The Crazies, They Are A Comin'

Posted by: Heather | Comments (0)

You know the crazies are coming, don’t you?

I mean, they’re coming for me.  I’m assuming that they’re coming for every other person (or at least every other mother) in the world, too.

It’s that month between Thanksgiving and Christmas.  It’s one month of slightly controlled chaos, enormous amounts of pressure and lots of extra calories.

I don’t mean to sound like a Scrooge, but I’ve NEVER been big on Christmas.  I take that back.  I was never really big on Christmas once I had to be the grown up (even before I had kids).  I don’t like deadlines, I stress about whether or not I bought something for all the people on ‘the list,’ should I have joined that cookie exchange and did I send cards out to everybody that I got a card from?

Ugh.

So, because Thanksgiving is not until next week, I’m sticking with the whole “Let’s make a better Heather” theme.  Smoking habit?  Kicked. (Don’t get me wrong…I still want to smoke.  A lot.  But I won’t).  Exercise?  Check – five times a week at the gym.  Weight?  Working on it with the exercise and some bland tasting, low calorie foods.  Except for the bag of Heath bars I bought that were on sale after Halloween.  But they’re very small :P  I’m doing all the crap my doctor wants me to do.  I just need a check up at the dentist, AND I need to get my hair done.

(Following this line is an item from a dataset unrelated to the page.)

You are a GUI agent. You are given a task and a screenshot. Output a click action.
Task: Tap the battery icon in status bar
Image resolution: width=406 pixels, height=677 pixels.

So, tomorrow I’m going to get my hair cut and colored.  Let’s see…I’m going to look back at some old posts…The last time I got my hair cut and colored would be August 13th.  More than three months.  Which explains the roots that are over an inch long.  And the greys.

Oh, the greys.

So, tomorrow will be it for a while.  The last thing I do for me until after Christmas.  Then I’ll be officially diving in.  Present buying, cookie making, wrapping, cards, decorating, attending concerts, making treat bags for school…the list will go on forever.  I’m gonna slap a smile on my face and enjoy it, damn it!  Really, I am.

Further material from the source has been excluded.